Teve uma carreira bem sucedida, desenvolvendo
seu trabalho em várias cidades italianas e, de acordo com alguns biógrafos, chegou a
pintar na Espanha e em Flandres.
O artista deixou a Calábria, quando decidiu
juntar-se ao seu irmão Gregório, também pintor, que se achava em Roma. Encontrou um
sucesso tão espetacular que, dentro de pouco tempo, tornou-se uma das maiores autoridades
dentre os pintores do Sul da península, na segunda metade do Século 17.
Seus primeiros trabalhos incluíam grupos de
músicos ou de jogadores, num estilo bem próximo de Caravaggio,
mas, no correr do tempo, passou a dedicar-se a afrescos com temas religiosos. Neste campo,
seu inspirador foi Lanfranco, a quem ele sucedeu na decoração da Igreja de Santo André
do Vale, em Roma (1650-1651).
Em 1653, mudou-se para Modena, onde pintou os
afrescos no teto da Igreja de São Biagio. O tempo em que permaneceu no Norte da Itália
favoreceu bastante seu desenvolvimento artístico. Foi lá que o pintor alcançou a plena
maturidade, após o que, transferiu-se para Nápoles, onde permaneceu entre 1656 e 1660.

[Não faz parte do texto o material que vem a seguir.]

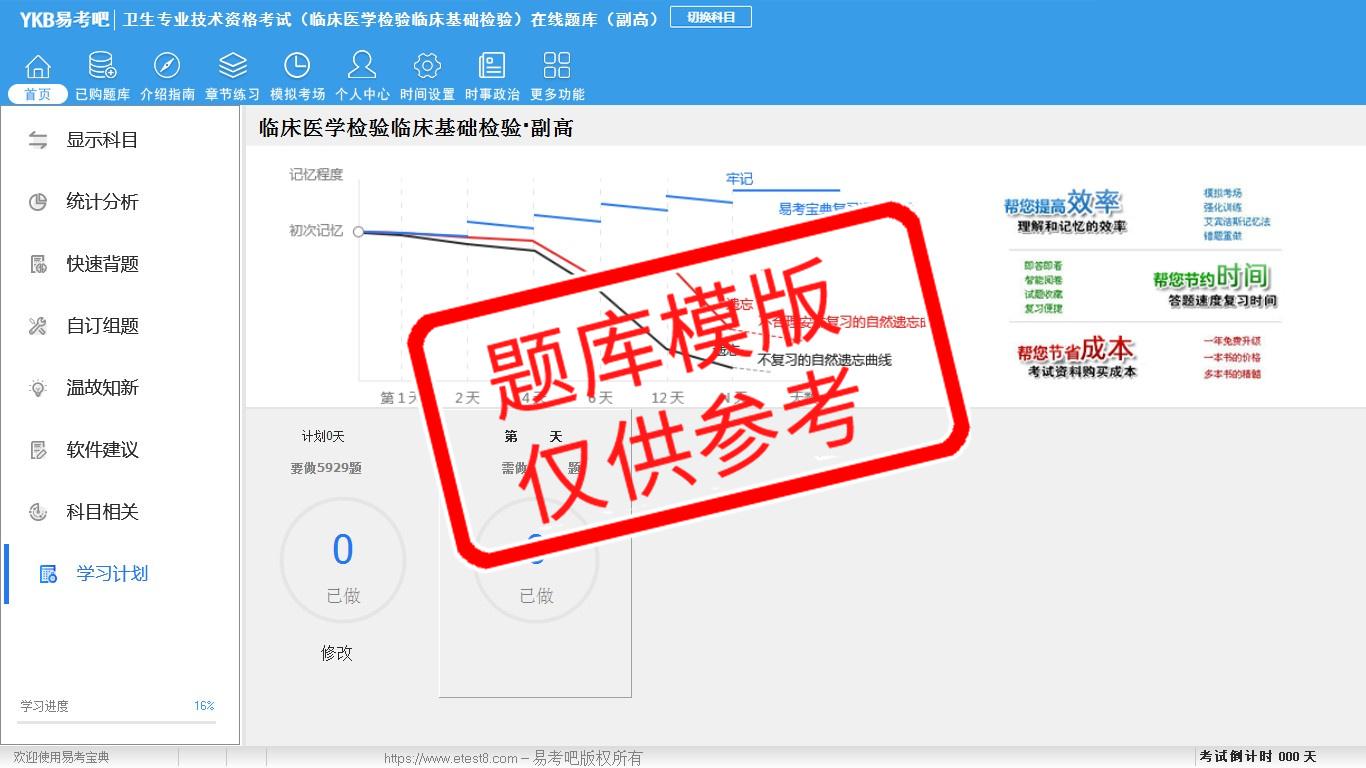The height and width of the screenshot is (768, 1366).
Task: Open 快速背题 sidebar item
Action: pos(102,264)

Uma peste que assolou a cidade nessa época
atingiu virtualmente toda uma geração de artistas napolitanos. Todavia, Preti permaneceu
em saúde e com grande sucesso, recebendo várias encomendas, que originaram, inclusive,
sete afrescos, hoje desaparecidos, mas deles existem cópias no Museu de Capodimonte, em
Nápoles, dando idéia de sua força de expressão.
Pintou ainda várias obras importantes,
algumas das quais permanecem no Palacio Real de Capodimonte, Nápoles. Outras, formam hoje
coleções em outros países, inclusive nos Estados Unidos.
Em 1661, ele foi à ilha e Malta, onde permaneceu até a
morte. Pintou altares e afrescos para as igrejas da ilha, incluindo os da Catedral de
Valletta. Embora fixando residência em Malta, viajava com freqüência à sua cidade
natal, onde reuniu uma pequena galeria de seus trabalhos.